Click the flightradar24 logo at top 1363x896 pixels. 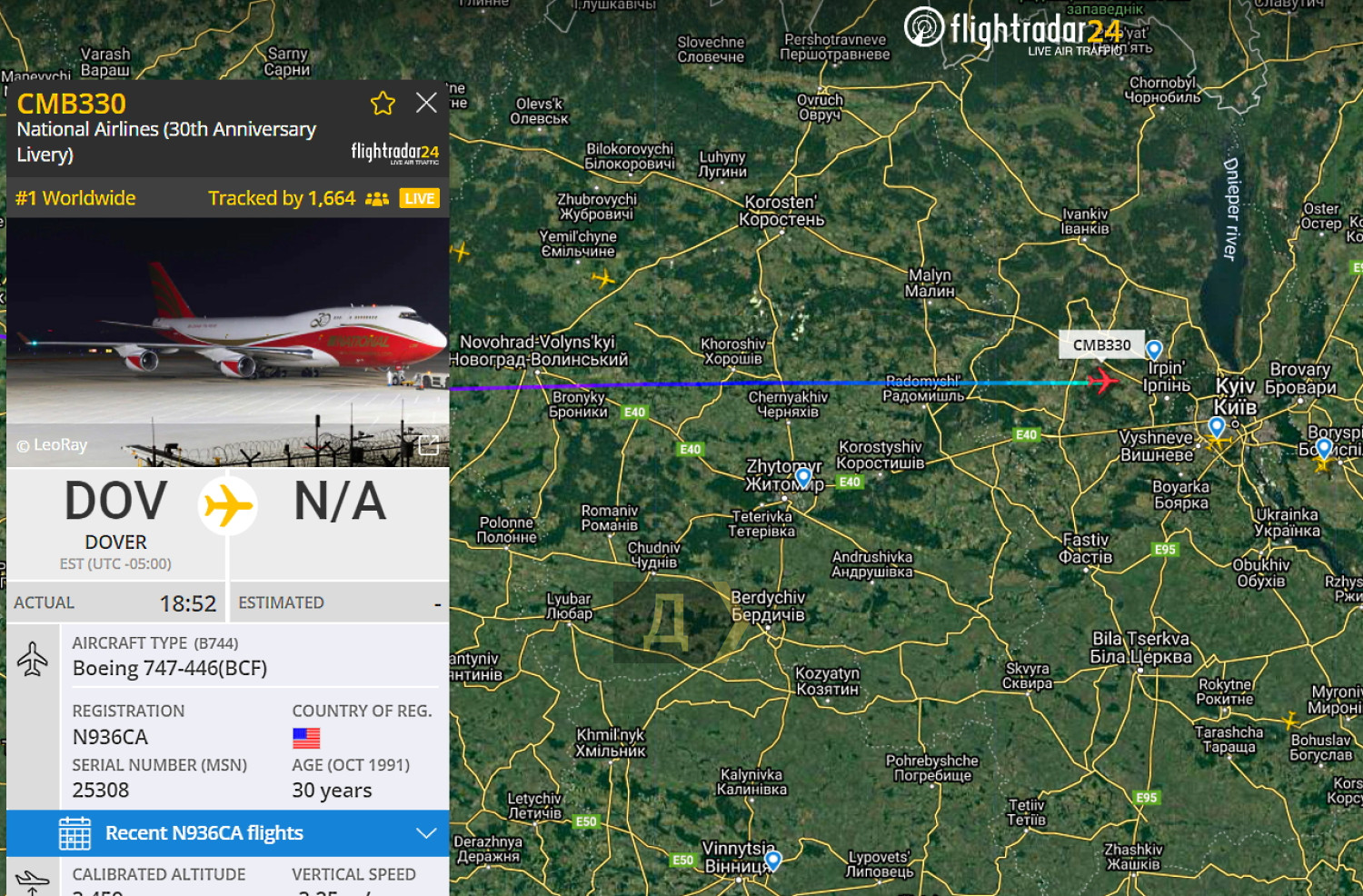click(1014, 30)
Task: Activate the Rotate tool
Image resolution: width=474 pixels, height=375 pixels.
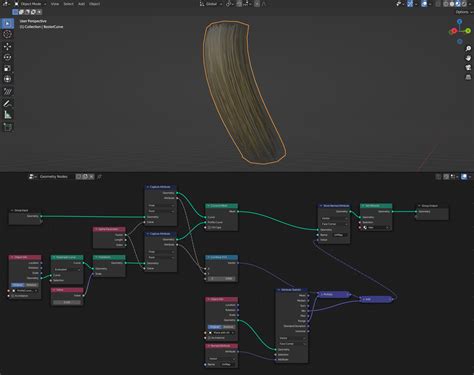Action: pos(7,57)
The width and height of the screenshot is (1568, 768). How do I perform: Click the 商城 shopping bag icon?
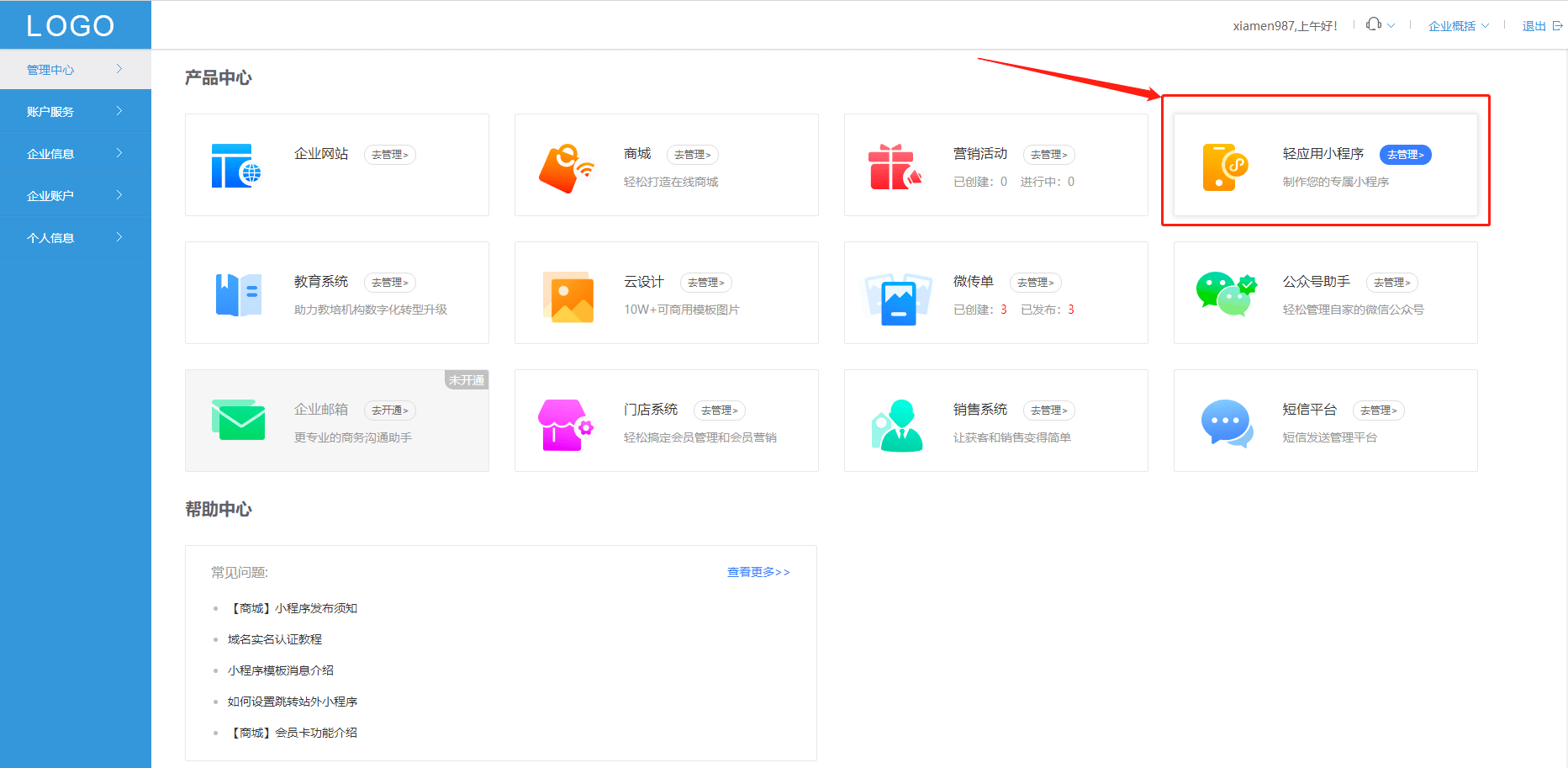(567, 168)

□ □ □

WHAT YOU ARE ASKED TO DO: Nothing but the lines from the line containing "The width and" through the end of the records belongs in the answer, written out exactly, both ends included, without pictures.

EXPECTED ANSWER:
The width and height of the screenshot is (1568, 768). How do I perform: Click the 商城 shopping bag icon?
(567, 168)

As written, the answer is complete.